YOUR TASK: Edit the data from the line that contains "Viewport: 712px width, 333px" through the end, replacing "tweet" with "post". Give back only those lines, with everything else left the same.
# # # #
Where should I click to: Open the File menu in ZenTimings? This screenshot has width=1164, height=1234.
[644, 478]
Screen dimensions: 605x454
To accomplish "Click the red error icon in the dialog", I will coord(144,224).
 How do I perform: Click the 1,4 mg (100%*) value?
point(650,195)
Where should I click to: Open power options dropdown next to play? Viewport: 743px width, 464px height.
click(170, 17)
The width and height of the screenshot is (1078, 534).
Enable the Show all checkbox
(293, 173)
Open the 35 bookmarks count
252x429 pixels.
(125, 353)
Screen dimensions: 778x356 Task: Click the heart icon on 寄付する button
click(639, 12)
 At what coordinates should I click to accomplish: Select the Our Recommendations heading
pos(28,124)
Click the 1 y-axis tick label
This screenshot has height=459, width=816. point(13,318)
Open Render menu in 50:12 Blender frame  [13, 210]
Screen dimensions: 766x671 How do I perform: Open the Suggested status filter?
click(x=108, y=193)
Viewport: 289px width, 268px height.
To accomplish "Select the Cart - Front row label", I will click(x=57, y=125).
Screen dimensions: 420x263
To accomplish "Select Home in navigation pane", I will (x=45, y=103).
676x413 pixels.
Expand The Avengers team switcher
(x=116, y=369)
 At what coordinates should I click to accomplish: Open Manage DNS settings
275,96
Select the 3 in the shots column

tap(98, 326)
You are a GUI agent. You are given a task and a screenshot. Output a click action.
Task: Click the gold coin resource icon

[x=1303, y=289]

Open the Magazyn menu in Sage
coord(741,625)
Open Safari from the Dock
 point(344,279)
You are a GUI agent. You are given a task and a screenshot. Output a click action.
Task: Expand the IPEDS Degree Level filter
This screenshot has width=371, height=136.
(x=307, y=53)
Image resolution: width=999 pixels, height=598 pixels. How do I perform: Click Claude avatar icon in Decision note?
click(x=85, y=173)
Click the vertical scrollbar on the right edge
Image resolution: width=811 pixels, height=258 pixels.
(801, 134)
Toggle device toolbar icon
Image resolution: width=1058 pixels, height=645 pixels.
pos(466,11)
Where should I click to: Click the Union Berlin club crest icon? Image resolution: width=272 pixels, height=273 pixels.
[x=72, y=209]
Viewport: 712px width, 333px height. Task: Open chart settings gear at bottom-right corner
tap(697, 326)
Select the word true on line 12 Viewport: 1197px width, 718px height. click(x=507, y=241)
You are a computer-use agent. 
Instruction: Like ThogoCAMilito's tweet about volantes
# # # #
WORKED SOLUTION:
Viewport: 712px width, 333px height. Task: Open chart settings gear at bottom-right corner
tap(697, 326)
Select the word true on line 12 Viewport: 1197px width, 718px height. click(x=507, y=241)
You are a computer-use agent. 
Instruction: Like ThogoCAMilito's post about volantes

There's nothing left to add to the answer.